═════ EXCERPT

AO Classifier
Overview
Advanced Object (AO) Classifier extracts undefined data of one or more types from a single field. You can select the type(s) of data to be found in a given field. AO Classifier accepts a single stream as input and produces one output stream containing the identified fields.
Add a classifier data source
You can customize the operation of AO Classifier and AO Multi Line Classifier by defining an additional parsing data source. Review Data Management's parsing technology, built-in data dictionary, and a sample parsing data source before creating your own supplemental data source.
The supplemental data source must be a Data Management DLD file with three columns:
TOKEN: the text of the token extracted from the name field.
SYMBOL: the part of the name that the token represents.
GENDER: if the token is gender specific, GENDER is M or F, otherwise blank.

══════════

• _REQUIREMENTS_: Turn the paragraph of the AO Classifier text that begins "Advanced Object (AO) Classifier extracts" into a short bulleted list that keeps its main facts. The data is not needed for anything here.

═════ LISTED ENTRIES

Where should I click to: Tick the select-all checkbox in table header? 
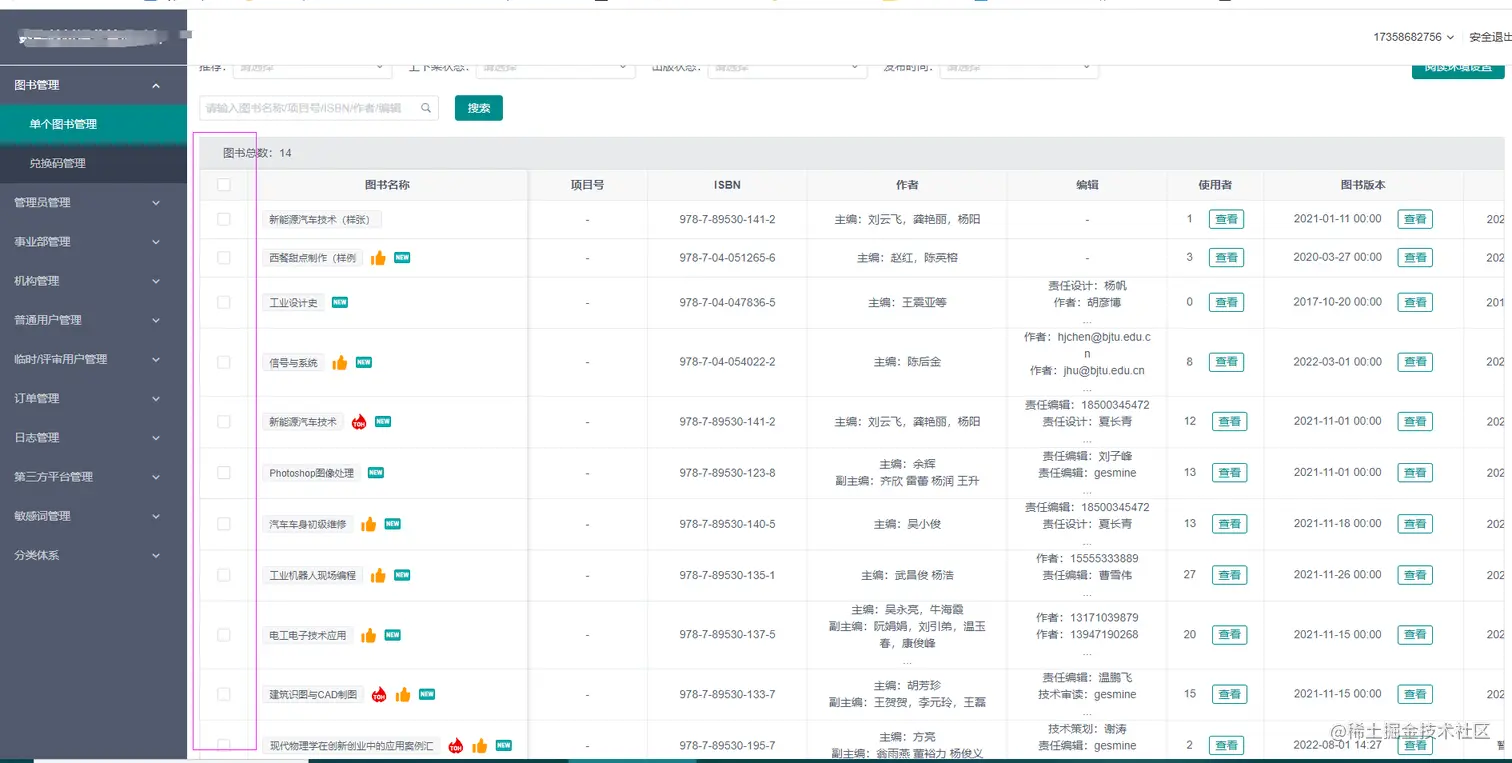point(224,185)
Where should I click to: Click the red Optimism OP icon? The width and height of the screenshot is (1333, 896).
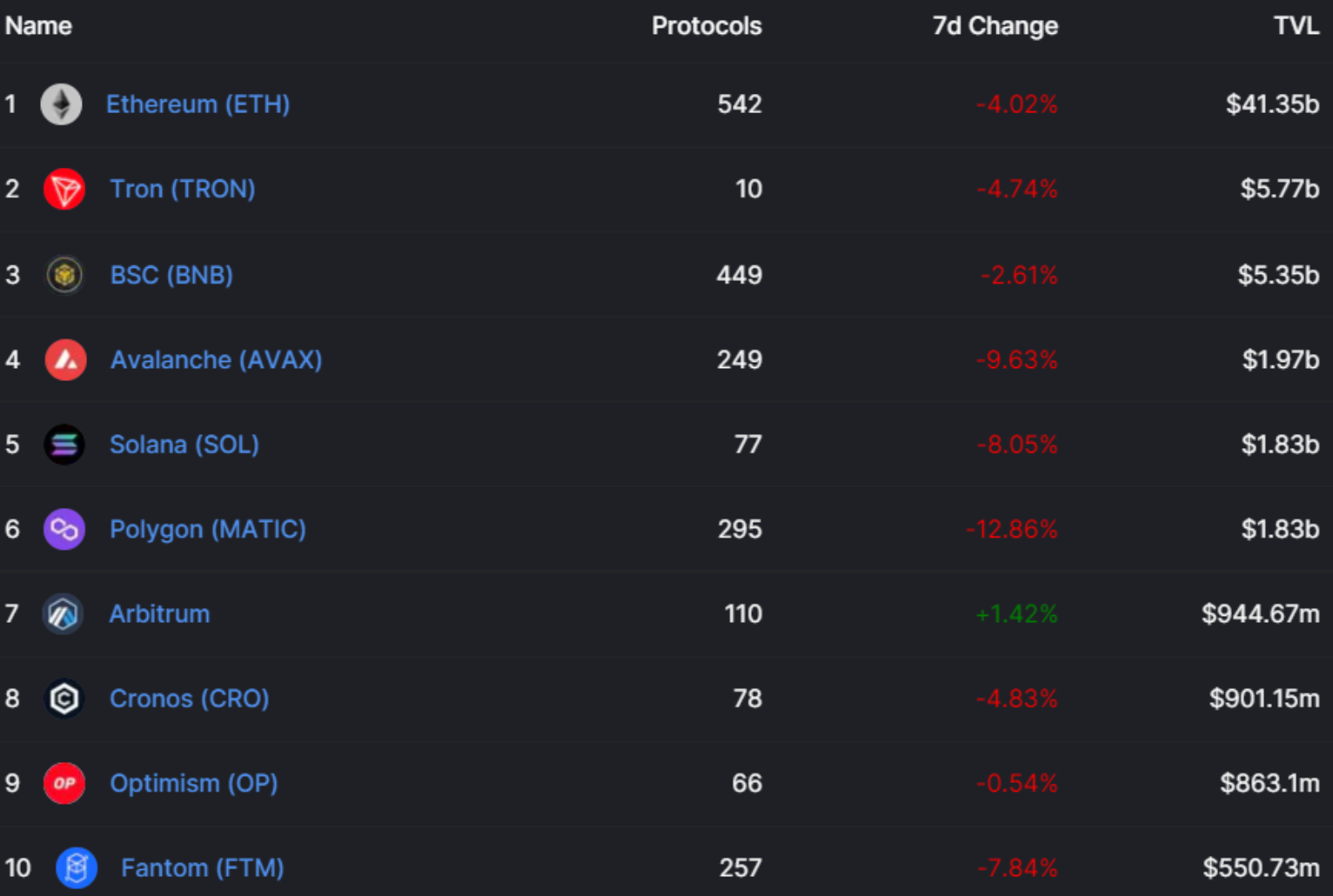tap(64, 783)
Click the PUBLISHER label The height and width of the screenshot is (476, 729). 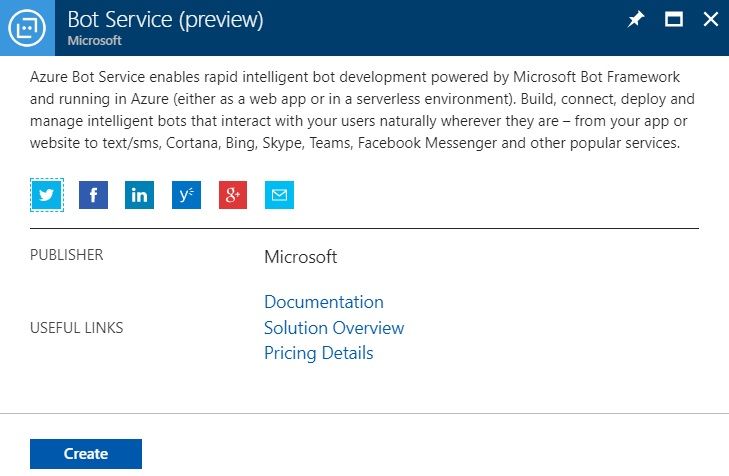click(67, 255)
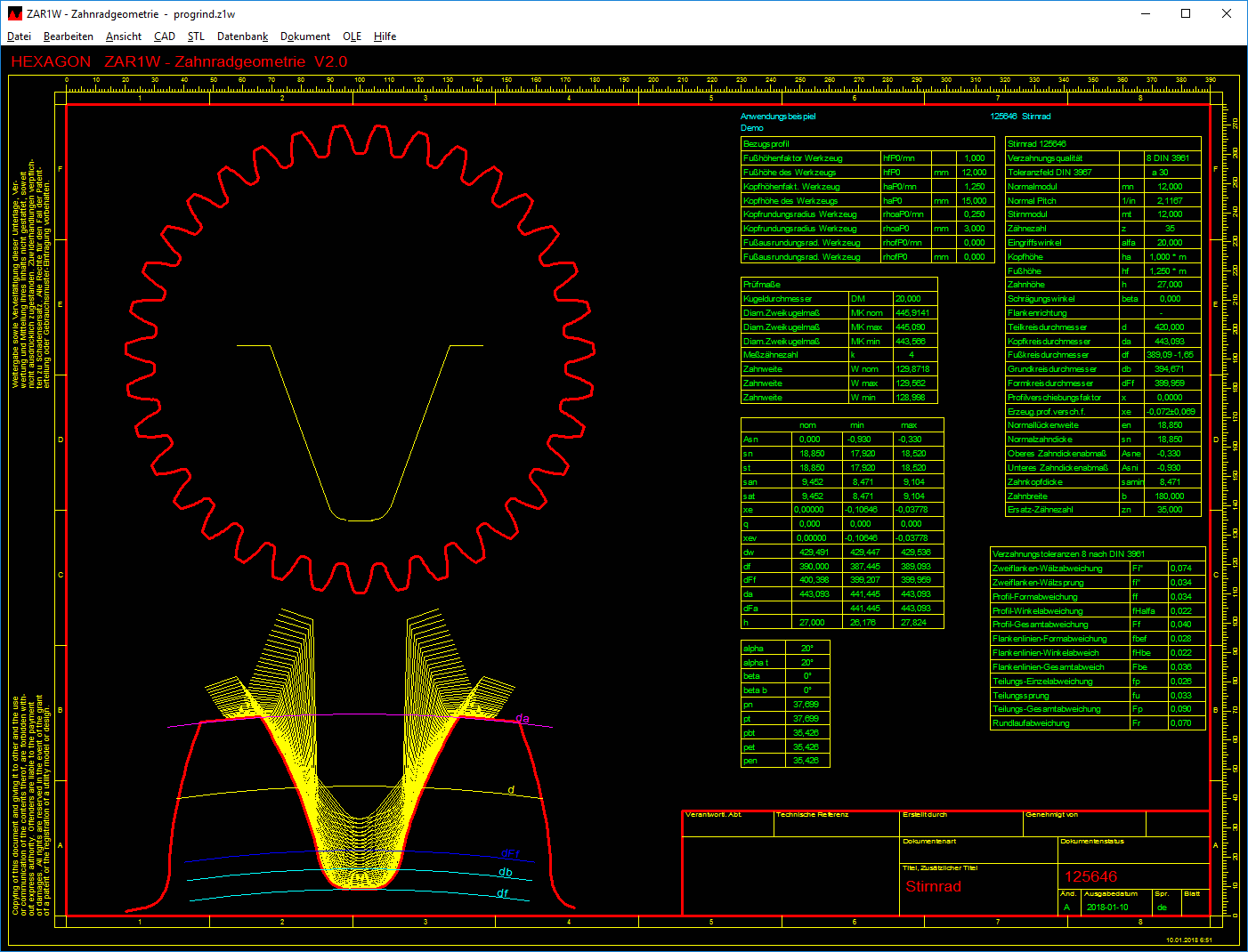Open the Bearbeiten menu
The image size is (1248, 952).
pyautogui.click(x=69, y=36)
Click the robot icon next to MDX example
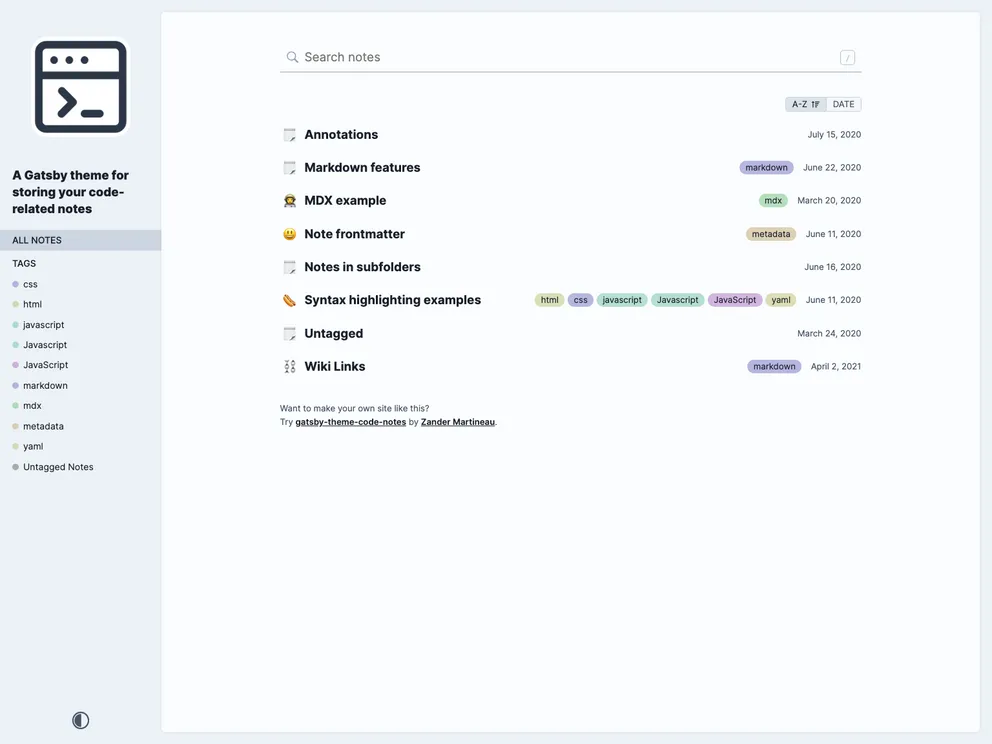The height and width of the screenshot is (744, 992). tap(289, 200)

══════════

• _RESPONSE BELOW_:
- Advanced Object (AO) Classifier extracts undefined data of one or more types from a single field.
- You can select which type(s) of data to find in a given field.
- It accepts a single stream as input.
- It produces one output stream containing the identified fields.